Multi-period Newsvendor Model
Valentyn Khokhlov
TL;DR
The paper addresses the need for a multi-period, inventory-planning tool for manufacturing that carries over stock between periods while remaining aligned with generally accepted accounting principles. It extends the classic newsvendor framework to a multi-period setting (Model 3) with a closed-form optimal batch-size decision, incorporating lead time and a unified inventory holding cost term, and validates the approach via Monte Carlo simulations on real clothing-manufacturer data. The key contribution is showing that the proposed Model 3 often yields higher operating profits and fewer stock-outs than the original and extended models as well as a safety stock buffer, with robustness to demand-distribution misspecification. Practical guidance is provided on selecting model assumptions by SKU demand characteristics, highlighting that Model 3 offers strong performance under uncertainty and is broadly implementable within ERP environments.
Abstract
The newsvendor model is a well-known stochastic model for inventory management; however, it was originally developed for a single-period context and focuses on trading companies. This paper proposes an extension of the newsvendor model into a mutli-period setting, aiming to develop a decision-making tool for manufacturing firms to determine the optimal production batch size. The objective function is to maximize operating profit in accordance with generally accepted accounting principles.
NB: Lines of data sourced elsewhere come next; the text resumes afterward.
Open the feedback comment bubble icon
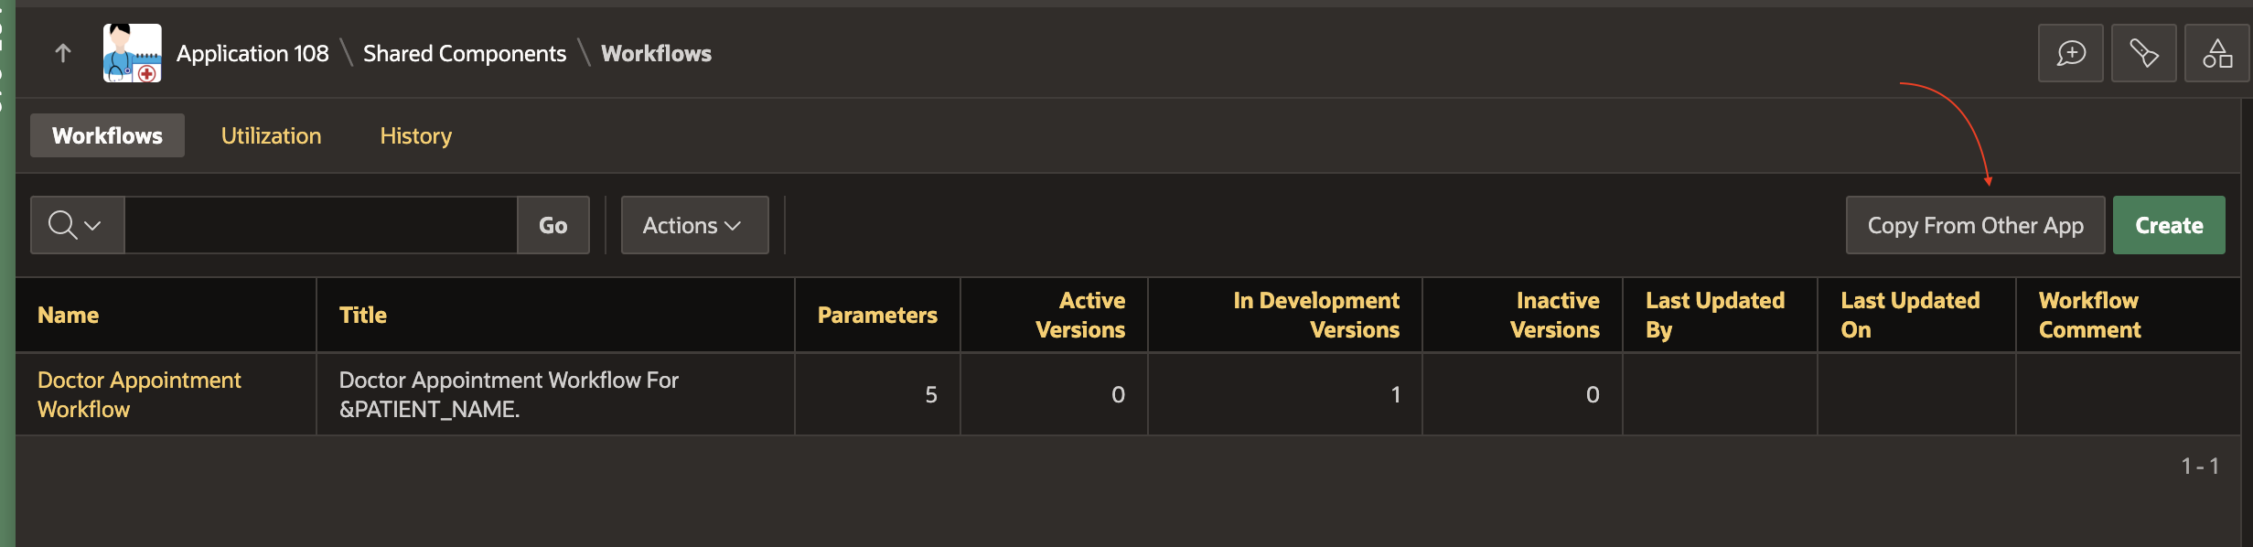 click(2070, 53)
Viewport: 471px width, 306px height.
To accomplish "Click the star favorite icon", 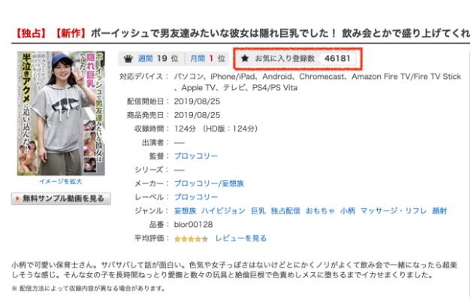I will (x=245, y=58).
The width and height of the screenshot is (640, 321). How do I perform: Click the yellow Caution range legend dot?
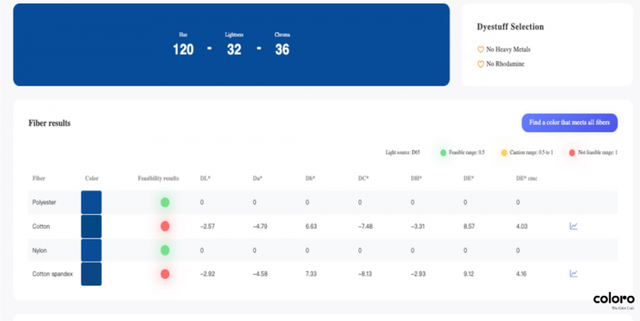click(504, 153)
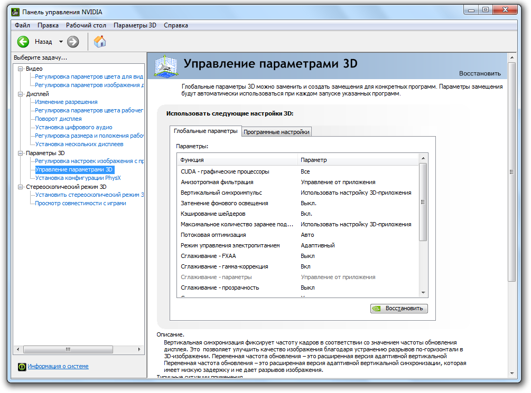This screenshot has height=393, width=531.
Task: Collapse the Параметры 3D tree node
Action: [x=21, y=153]
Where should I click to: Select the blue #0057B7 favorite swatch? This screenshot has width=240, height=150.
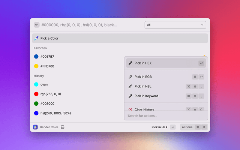point(47,57)
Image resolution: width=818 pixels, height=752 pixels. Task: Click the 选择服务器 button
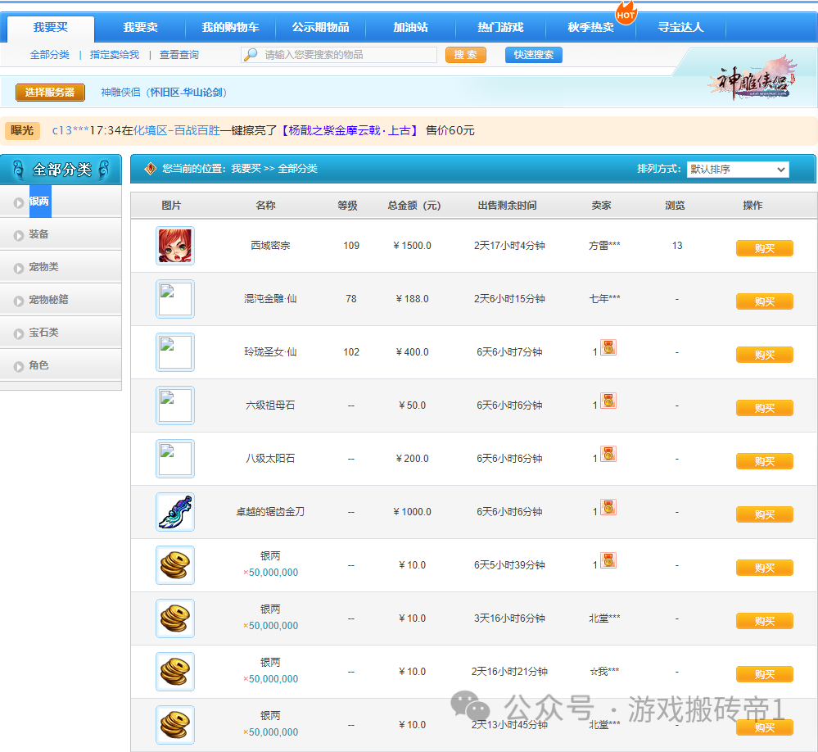50,93
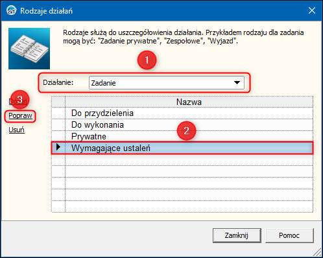The width and height of the screenshot is (323, 258).
Task: Click the Usuń link
Action: coord(16,130)

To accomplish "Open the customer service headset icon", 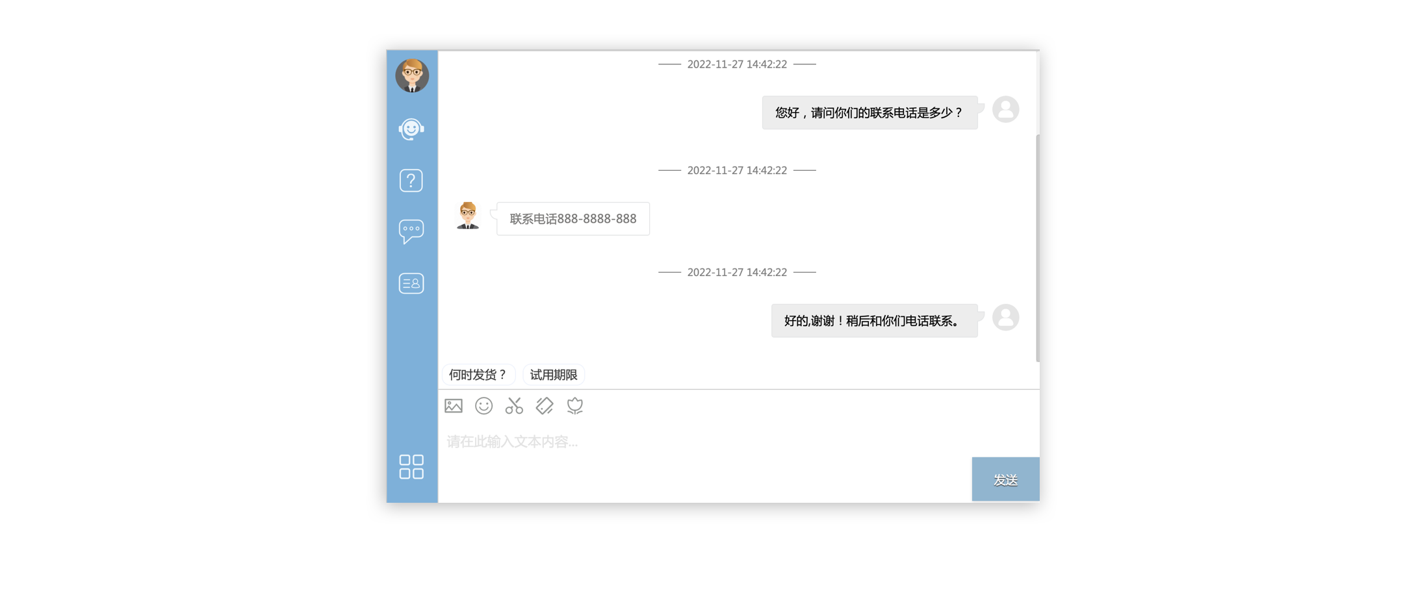I will tap(411, 129).
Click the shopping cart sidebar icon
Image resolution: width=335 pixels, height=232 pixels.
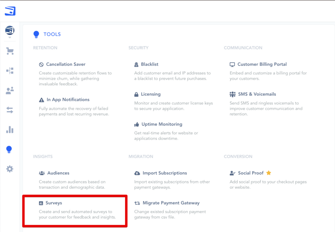10,51
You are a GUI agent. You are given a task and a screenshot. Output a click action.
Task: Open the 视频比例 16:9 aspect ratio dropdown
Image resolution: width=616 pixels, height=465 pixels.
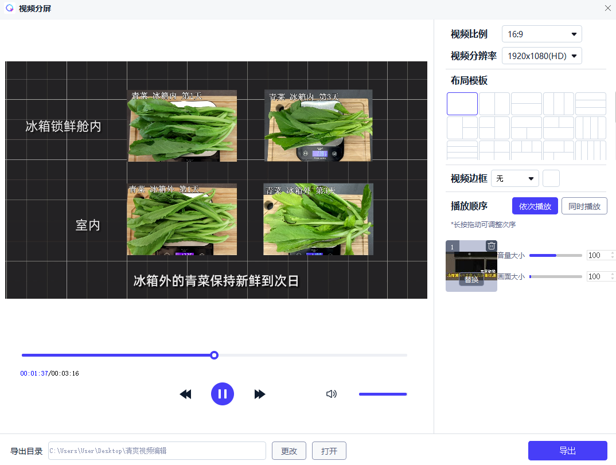[x=541, y=34]
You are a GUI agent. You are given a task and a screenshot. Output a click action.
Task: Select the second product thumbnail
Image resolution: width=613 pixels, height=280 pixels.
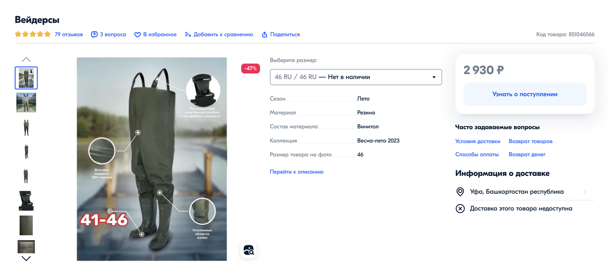tap(26, 103)
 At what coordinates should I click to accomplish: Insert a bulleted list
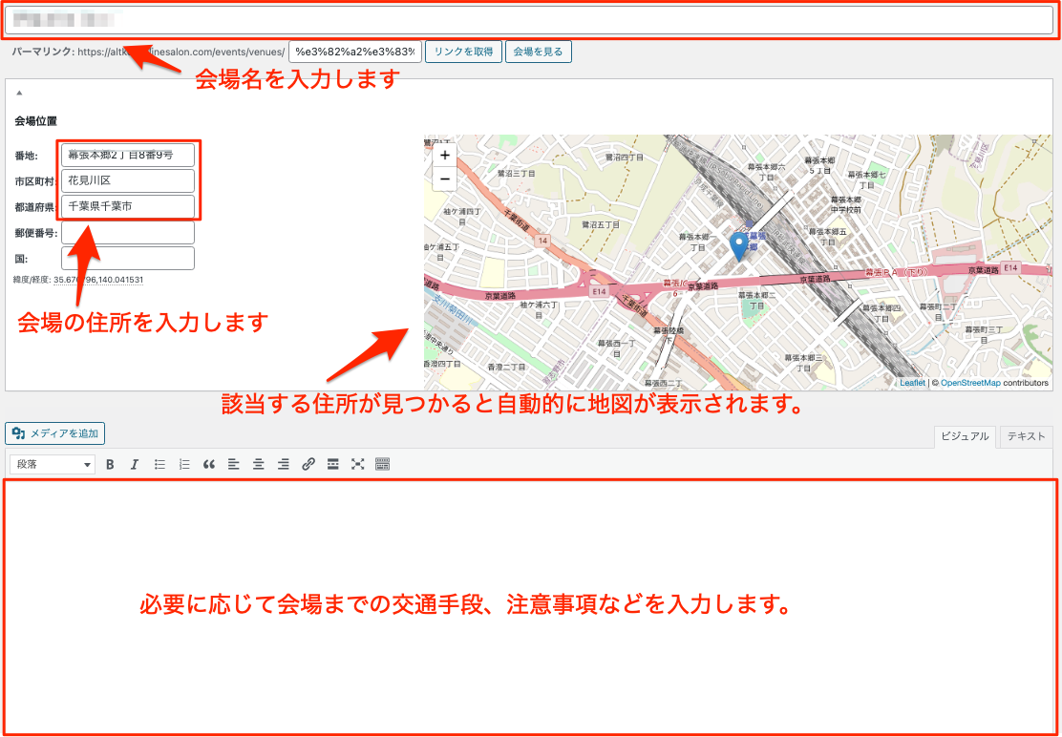point(159,465)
The model can also incorporate overhead costs, such as warehousing, shrinkage, cost of capital, and lead time between the production decision and output. Monte Carlo simulations demonstrate that the proposed model results in higher profitability compared to other newsvendor models used in our analysis, as well as the safety stock buffer approach. The key feature explaining its outperformance is better adaptability of the production batch size, that leads to fewer stock-outs relative to other newsvendor models and lower inventory levels compared to the safety stock buffer approach. The robustness analysis shows that the proposed model is quite tolerant of mismatches between the "model" and the "true" demand distributions. Finally, we provide some recommendations on selecting the appropriate "model" distribution for different SKUs.